The preliminary DNA results indicate that Fiona is likely not related to Godin; however, the sample of Claude’s DNA that Gamache provided is cross-contaminated with multiple different DNA sources. Gamache learns that Robert Mongeau’s wound contained fragments of brick. Mongeau has no memory of who struck him. Knowing that whoever struck him might try again, Gamache brings Mongeau back to Gamache’s own home. He also ensures that as soon as Reine-Marie’s plane lands in Canada, she and Agent Amelia Choquet go directly to the cabin for protection along with the rest of the family.
Myrna has not heard from Harriet for some time, and given the tense atmosphere in the village, she is growing worried, but Fiona tells her that Harriet and Sam were seen returning to the inn where Sam is staying, reassuring her. In fact, Harriet has been struck on the head and knocked unconscious in the woods. She comes to consciousness tied to a tree.
Gamache and Jean-Guy are surprised and angry when Agent Amelia Choquet turns up the Gamache household; Gamache explicitly told her to accompany Reine-Marie to the cabin and focus on keeping her safe. However, Reine-Marie told Amelia to go back to Three Pines to keep Gamache safe. Gamache is angry with her, but is distracted when he sees Sam and Fiona heading toward the town restaurant. He leaves Jean-Guy in the house with Mongeau while he and Amelia head to the restaurant. They arrive just in time to see Myrna confront Sam, demanding to know where Harriet is. Sam responds calmly that Harriet is safely back at the inn and still angry with her aunt. To reassure Myrna, Gamache offers to run a location trace on Harriet’s phone.
Gamache is also still wondering about DNA; he has a theory that Fleming may have deliberately constructed the chronology of his locations in order to imply that he is Fiona’s father, when he is actually the father of Sam. Gamache arranges to get DNA samples from both Fiona and Sam. While he waits on the results, Gamache confronts Amelia about her choice to disobey his orders and return to Three Pines. He rebukes her and tells her to “leave here immediately. You will stay away until recalled” (334).

################

*Tasks to complete*
• a. In the summary of Gamache's investigation, why does Gamache take Robert Mongeau back to his own home? Answer in one to three sentences.
• b. Write the next part of the summary of Gamache's investigation, starting after its last sentence.
The rows have nothing to do with this.

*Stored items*
################

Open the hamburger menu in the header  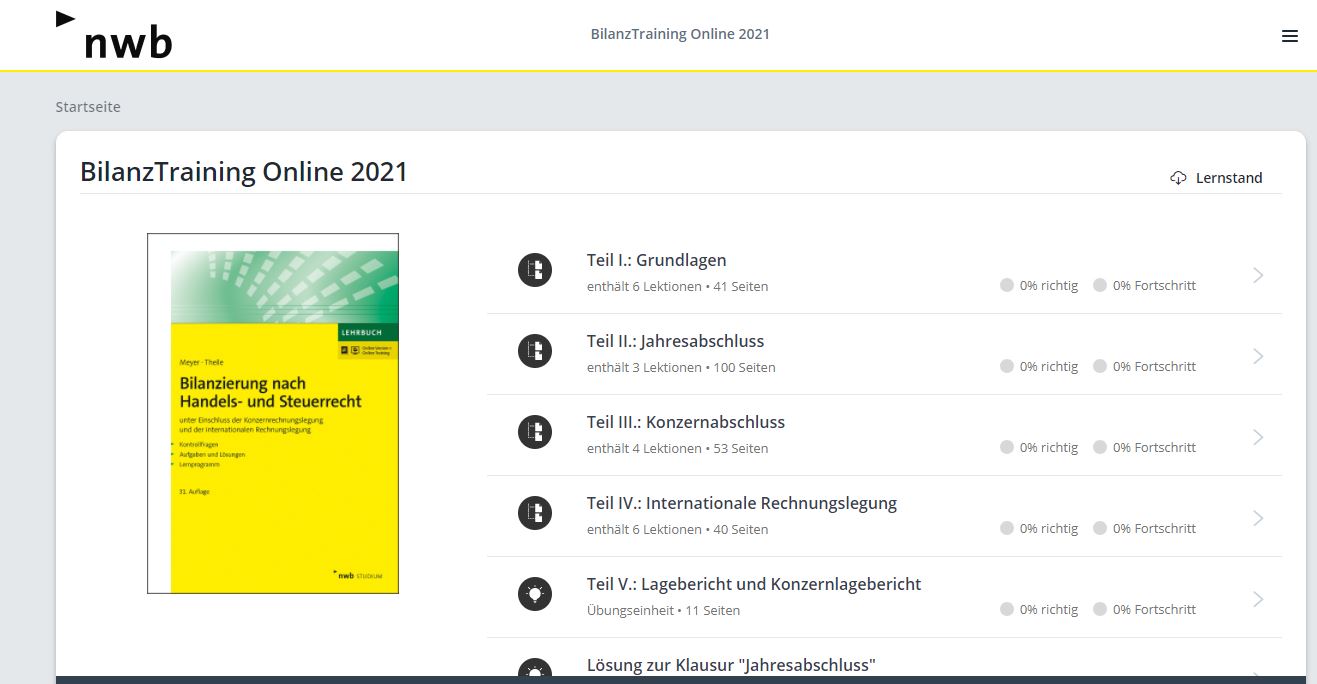click(x=1289, y=36)
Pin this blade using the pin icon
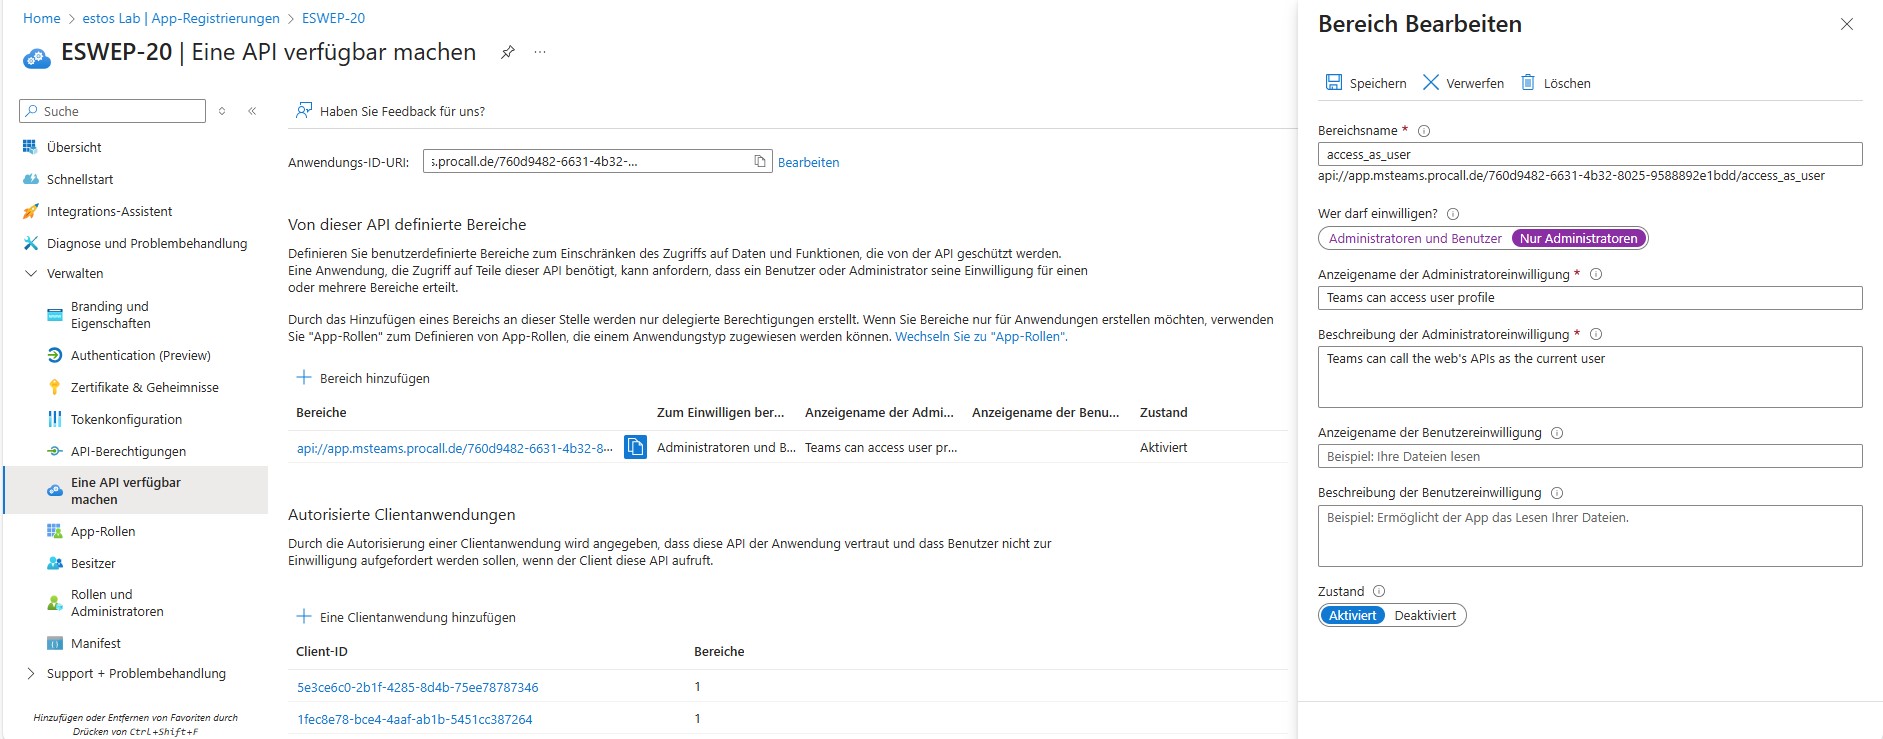Image resolution: width=1883 pixels, height=739 pixels. pyautogui.click(x=508, y=52)
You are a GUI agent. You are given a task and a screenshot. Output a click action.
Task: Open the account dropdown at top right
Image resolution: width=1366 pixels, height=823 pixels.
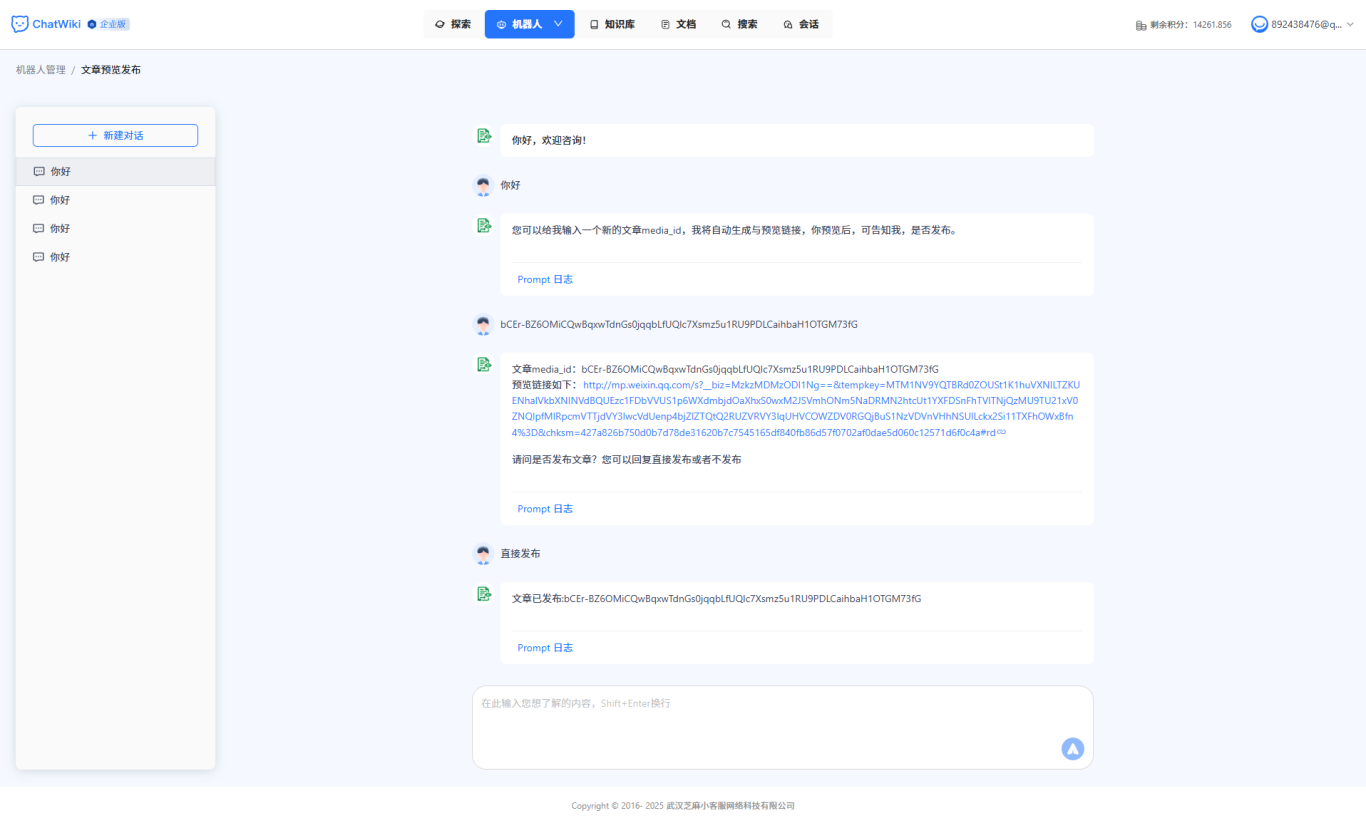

################

*Answers to the tasks*
• a. Gamache knows that whoever struck Mongeau might try again, so he brings Mongeau to his own home.

• b.
Meanwhile, Harriet has freed herself and is trying to find her way through the woods back to the village. At the same time, while Jean-Guy is distracted caring for Mongeau, Fiona sneaks Sam into the Gamache house.
Gamache comes home and reunites with Jean-Guy; the men are aware that Fiona is back, but not that Sam is also in the house. They are suspicious of her. Gamache also receives word confirming that Harriet’s phone is at the inn, which reassures both him and Myrna. Unbeknownst to them, Sam is lurking in the basement, plotting his attack on Gamache before returning to the woods to kill Harriet. Sam looks forward eagerly to “remov[ing] the knife and strik[ing] again. And again. Feeling the breath, the life, leave” (341). Amelia has also followed the orders that Gamache secretly conveyed to her via code while they seemed to be arguing: She has brought samples from Fiona, Sam, and Claude Boisfranc to the forensics team for analysis.
As the night gets later, Gamache realizes that one of his dogs has gone to the basement and goes down to get him. Sam hides, but also plans to attack if Gamache sees him. However, Gamache goes back upstairs with the dog without catching sight of Sam. He receives a message confirming DNA results: Fiona is clearly the biological daughter of Claude Boisfranc, which seems to confirm that Boisfranc is Fleming. (Sam’s DNA is unrelated to either Godin or Boisfranc.) Gamache goes back to the investigation headquarters to look at the painting one more time.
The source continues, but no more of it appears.